Extracted text.
[Start of Attachment]
100/2002 Monday 18 November 2002


The Minister for Health, Senator Patterson, today failed to offer any solutions to the catastrophic decline in the rate of bulk billing by general practitioners or the continuing problem of increased gap costs for privately insured patients.

Bulk billing

New figures released by the Health Insurance Commission on Friday for the September Quarter show that bulk billing is in free fall.

The rate of bulk billing by GPs peaked at 80.6% shortly after the Howard Government came to office. Now, only 71.2% of GP services are bulk-billed - down 4.9% in the 12 months since September last year and down 9.4% since the Howard Government came to office.

In every year from the commencement of Medicare in 1984 to the end of the former Labor government in 1996, bulk billing rates for GPs increased. In every year since the election of the Howard Government, bulk billing rates have decreased.

The record on bulk billing speaks for itself.

But during today’s Question Time in the Senate, Minister Patterson’s only response was to blame Labor.

Last time I looked, the Howard Government had been in office since March 1996.

Minister Patterson is correct to draw the link between doctor shortages and the availability of bulk billing.

But one of the first actions in health policy by the incoming Howard Government in 1996 was to impose a cap on the number of GPs who could be trained each year, directly restricting the number of GPs to enter practice.

The Howard Government’s first budget introduced postgraduate training requirements for GPs but made only 400 training places available each year.

It was not until the year 2000 - four years after the Howard Government came to office - that the Government recognised that this was contributing to a shortage of rural GPs and allocated an additional 50 rural training places in the 2000 budget.

Now bulk billing is in serious decline, and Australian families are finding it harder and harder to find a bulk billing doctor and as the rate of bulk billing by GPs has fallen by almost 10% since the Howard Government came to office, the average cost of seeing a doctor who does not bulk bill has also risen by more than 50% to $12.57.
[End of Attachment]
Stored records.
[Start of Attachment]
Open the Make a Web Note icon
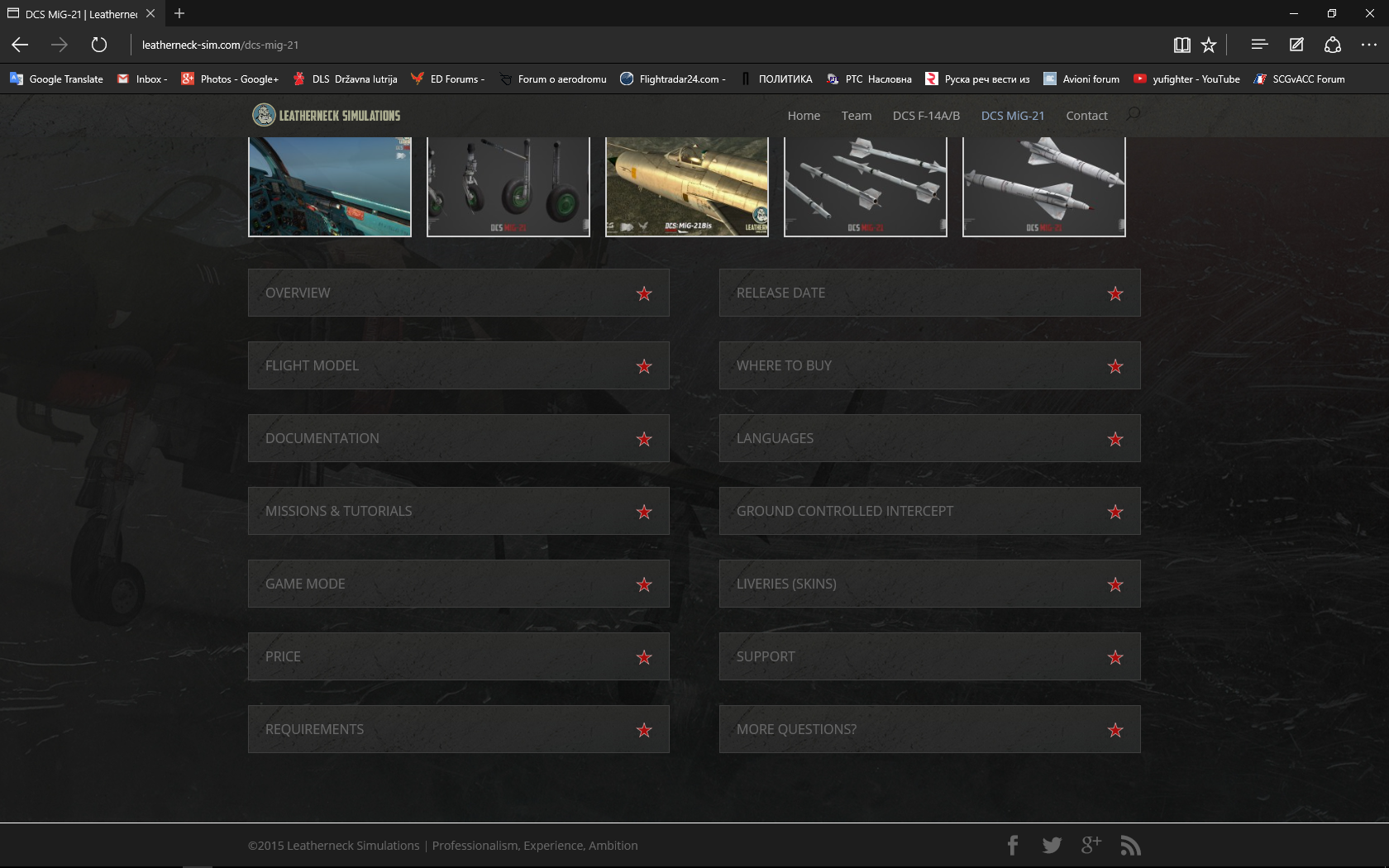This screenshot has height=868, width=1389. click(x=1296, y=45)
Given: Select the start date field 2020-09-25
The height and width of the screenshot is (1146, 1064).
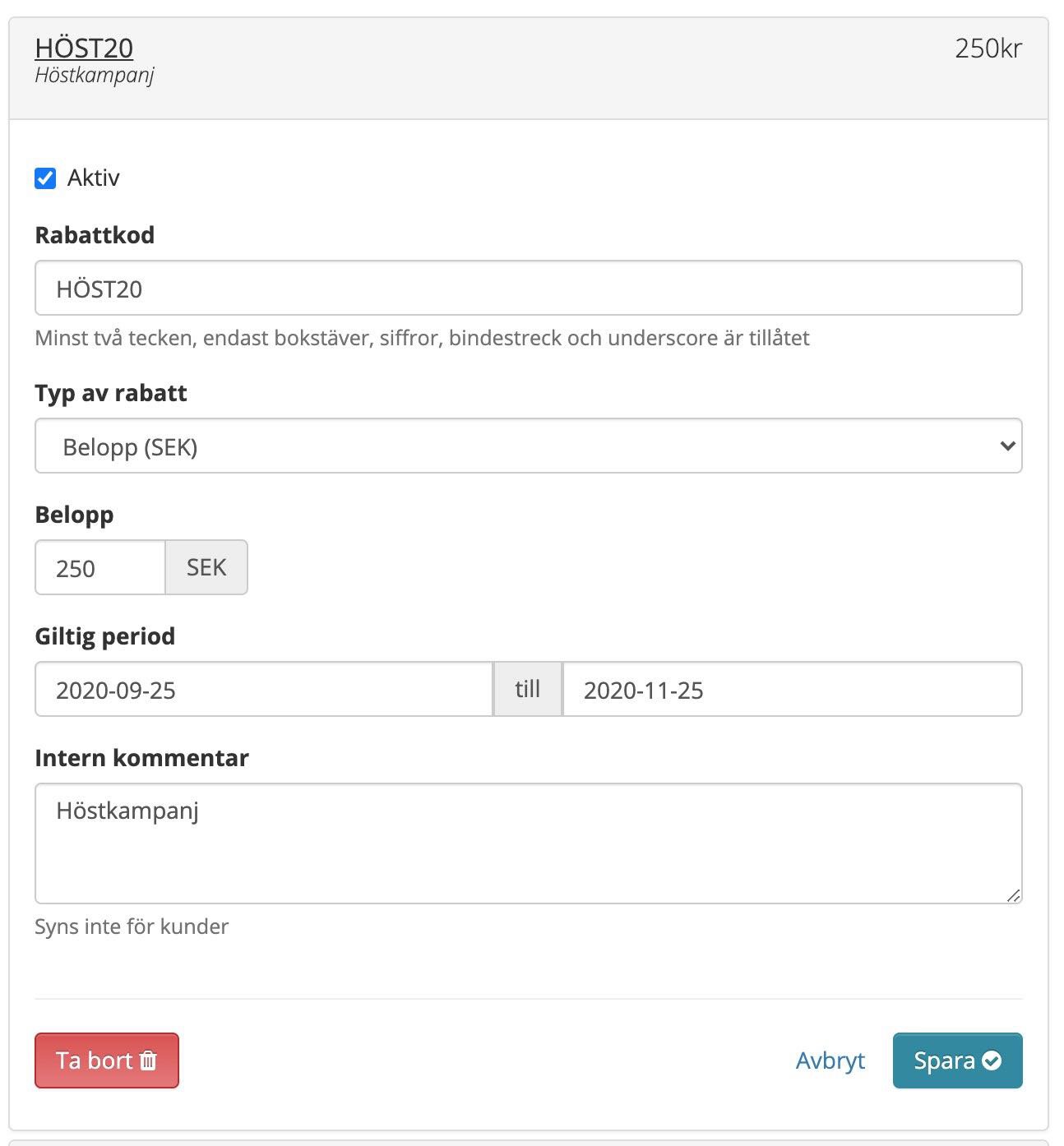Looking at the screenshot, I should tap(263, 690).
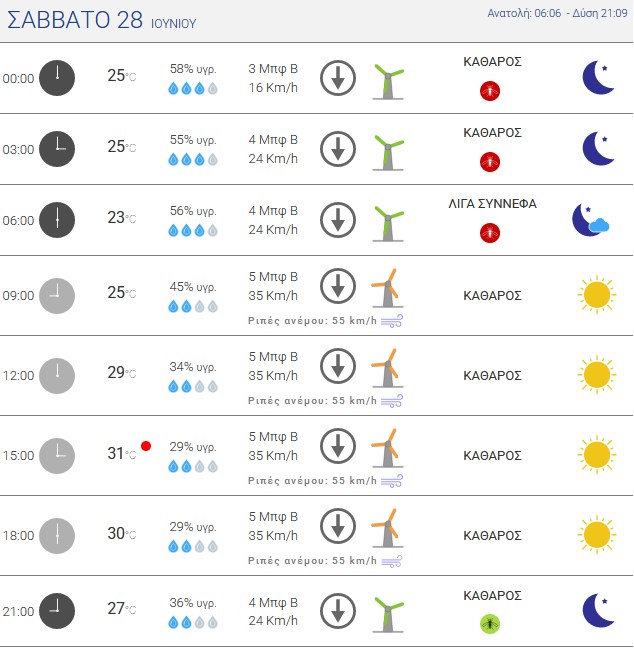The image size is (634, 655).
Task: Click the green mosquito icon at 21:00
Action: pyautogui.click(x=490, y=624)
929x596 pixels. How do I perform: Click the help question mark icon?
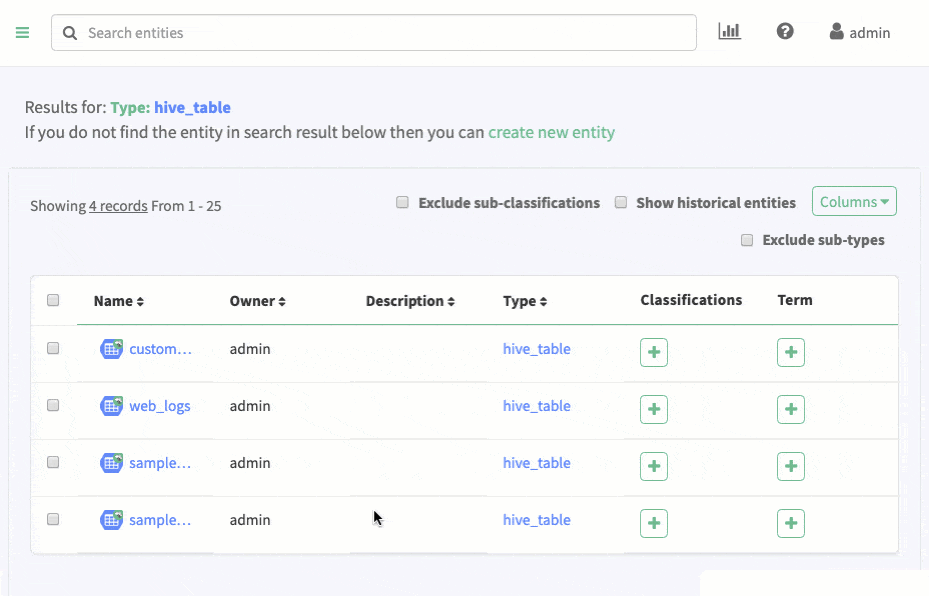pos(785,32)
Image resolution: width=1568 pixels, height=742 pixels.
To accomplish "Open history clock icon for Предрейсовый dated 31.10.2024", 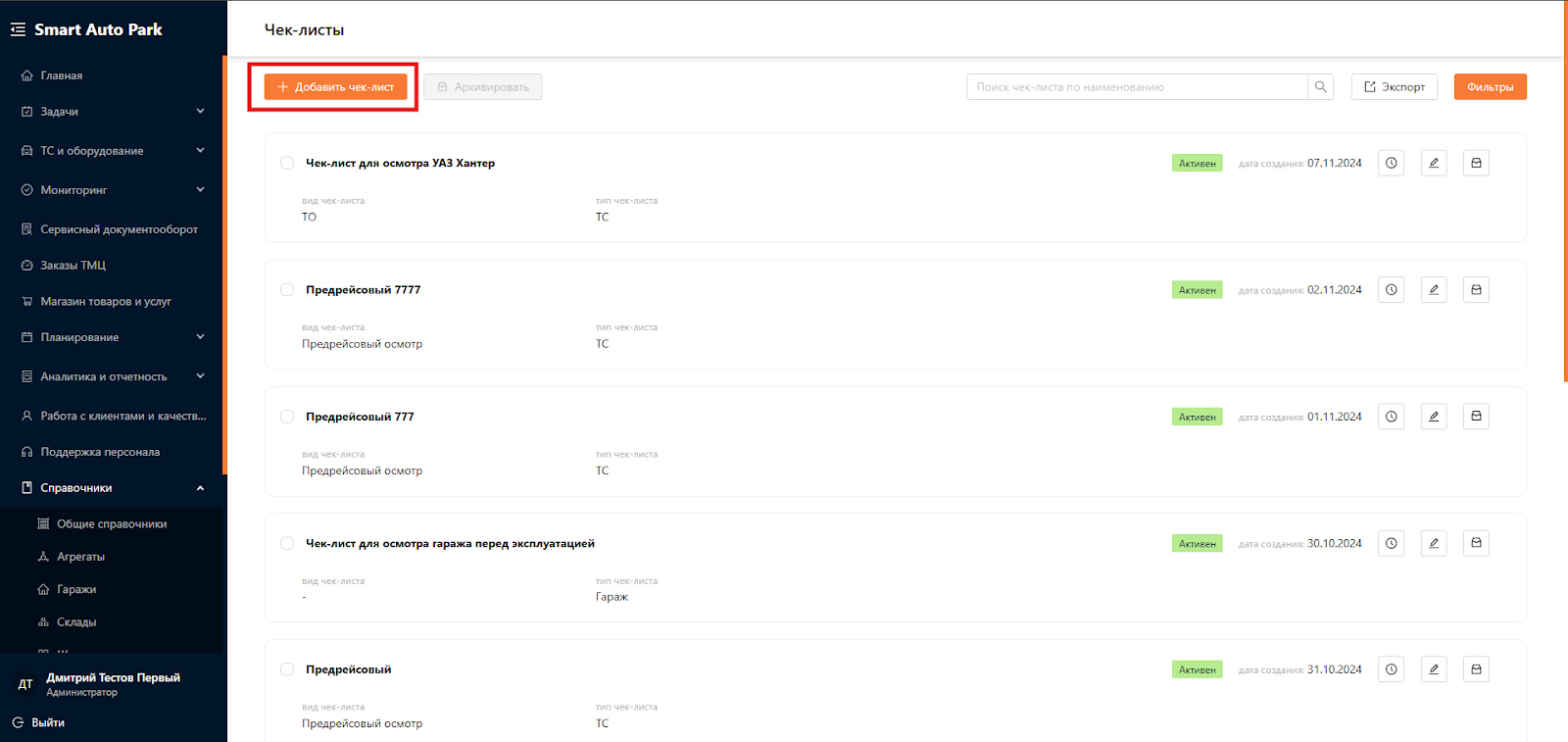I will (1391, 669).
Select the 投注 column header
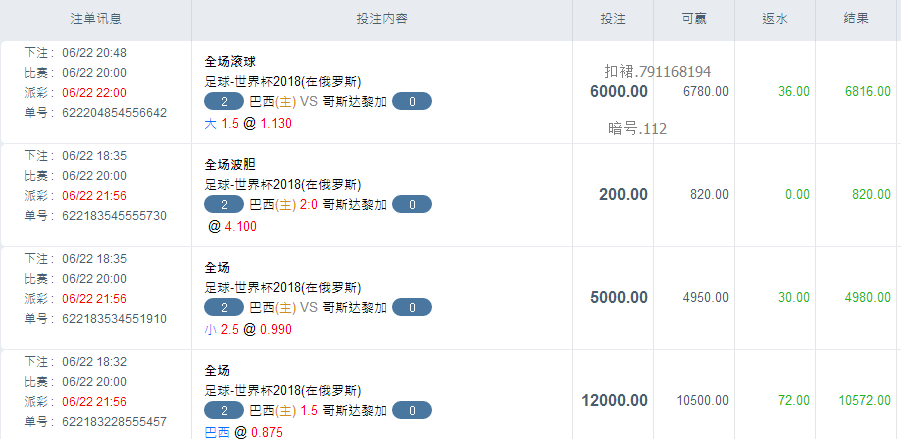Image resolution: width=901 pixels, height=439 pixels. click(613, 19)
[End of Attachment]
What to work on.
[a] Answer these questions from the bulk billing release:
(i) At what rate did bulk billing by GPs peak shortly after the Howard Government came to office?
(ii) How many training places each year did the Howard Government's first budget make available?
(iii) To what amount has the average cost of seeing a doctor who does not bulk bill risen?
[b] Duplicate everything in the bulk billing release from "But during today’s" down to "of bulk billing.".

Solutions to the tasks.
[a]
(i) 80.6%
(ii) 400
(iii) $12.57

[b]
But during today’s Question Time in the Senate, Minister Patterson’s only response was to blame Labor.

Last time I looked, the Howard Government had been in office since March 1996.

Minister Patterson is correct to draw the link between doctor shortages and the availability of bulk billing.